Roseanna Sommers is an assistant professor of law at the University of Michigan whose teaching and research interests revolve around the many ways in which the law misunderstands people and people misunderstand the law.

Sommers's research examines people's intuitions about legal concepts such as consent, autonomy, and moral responsibility. Her work is part of a growing interdisciplinary field known as experimental jurisprudence, which borrows empirical techniques from the social sciences to clarify core concepts in the law.
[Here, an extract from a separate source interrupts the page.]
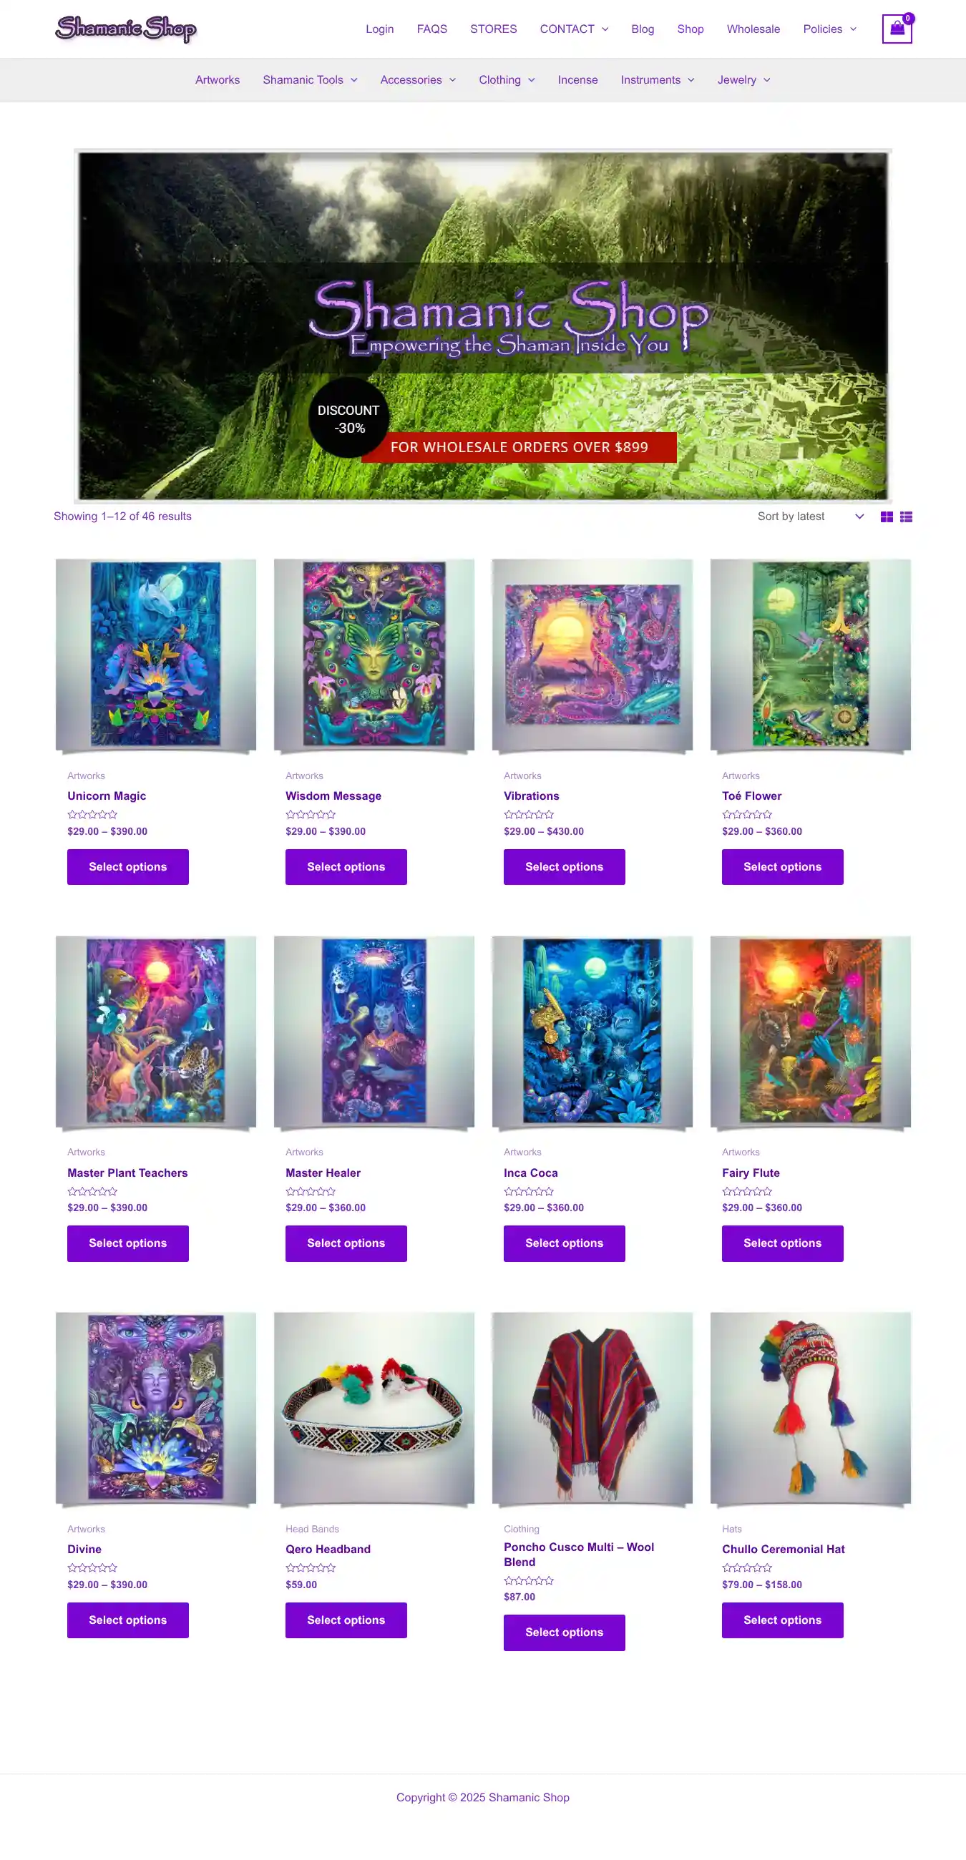The image size is (966, 1860).
Task: Open the Poncho Cusco Multi product image
Action: click(592, 1408)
Her work asks questions like: How do people determine whether someone is acting voluntarily? How do we think about interferences to autonomy, such as coercion, deception, incapacity, and manipulation? Are our legal doctrines defensible in light of empirical insights from the social and cognitive sciences?

Her research has been published in peer-reviewed journals such as Science, Proceedings of the National Academy of Sciences, and Psychological Science, as well as in law reviews such as the Yale Law Journal and the Stanford Law Review. She is currently co-leading a study funded by the National Science Foundation on the psychology of compliance.

Before joining the Michigan Law faculty, Sommers taught at the University of Chicago Law School as a Harry A. Bigelow Teaching Fellow. She is the founder and director of the Psychology and Law Studies (PALS) Lab, which conducts original research at the intersection of psychology and law. She also co-organizes the Chicago/Michigan PALS speaker series, a virtual workshop hosted in collaboration with the University of Chicago Law School.